Don't believe it? Apparently, we don't.
Law enforcement and safety experts say that in general, we take driving for granted. In other words, we do it without properly acknowledging the hazards involved.
"People get lulled into this sense that they can drive well no matter what distractions exist," said David Teater, senior director of transportation initiatives for the National Safety Council, based in Itasca. "But the truth is that driving is the single most dangerous thing most of us will do on any given day."
What makes it dangerous is that so many of us allow ourselves to be distracted while behind the wheel.
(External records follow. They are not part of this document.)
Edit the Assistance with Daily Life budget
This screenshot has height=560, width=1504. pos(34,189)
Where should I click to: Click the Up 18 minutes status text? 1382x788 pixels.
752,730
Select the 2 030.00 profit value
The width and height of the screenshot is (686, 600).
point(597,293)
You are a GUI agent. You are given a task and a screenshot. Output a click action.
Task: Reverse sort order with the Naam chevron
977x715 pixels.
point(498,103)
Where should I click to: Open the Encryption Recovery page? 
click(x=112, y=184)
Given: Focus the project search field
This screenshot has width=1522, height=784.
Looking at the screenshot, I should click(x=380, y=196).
A study by the National Highway Traffic Safety Administration and Virginia Tech Transportation Institute showed that simple distractions - talking on a cell phone, reaching for something on the floor, looking too long at something on the side of the road - caused 80 percent of the crashes and 65 percent of the near-crashes observed.
In the best-case scenario, a crash caused by distracted driving results in little more than a dented fender and a hike in your insurance premium. But it can have tragic consequences, as was the case over the weekend when a driver who reportedly had been painting her nails hit and killed a motorcyclist near Lake Zurich.
"You can see cases of distracted driving every day," said Mundelein Police Chief Ray Rose. "This morning on the way to work there was a woman on the road with a dog sitting in her lap. It was hard to tell which one was actually driving the car."
Both Teater and Rose said the growing use of technological devices like cell phones, PDAs and laptops inside cars has reduced drivers' focus even further. The National Safety Council, citing a 2005 Insurance Institute for Highway Safety study, says drivers are four times more likely to be in a crash while using a cell phone, for instance.
"Cell phones are easily the worst source of distraction we have," Teater said.
These days, talking is just one of the functions that people perform with their cell phones. They also send text messages, surf the Internet and check e-mail with them.
Texting while behind the wheel has become so prevalent, in fact, that Illinois and other states are considering banning the practice.
"I think you have to start somewhere to get on top of distracted driving, and a ban on texting is a great place for that," Rose said. "People who are texting while behind the wheel just have no idea how dangerous that really is."
But laws can do only so much, Rose said. At some point, drivers have to take obvious precautions when they get behind the wheel.
"Otherwise, what would be next? A law that says you can't put on makeup or shave while driving?" he said. "Common sense has to come into play, too."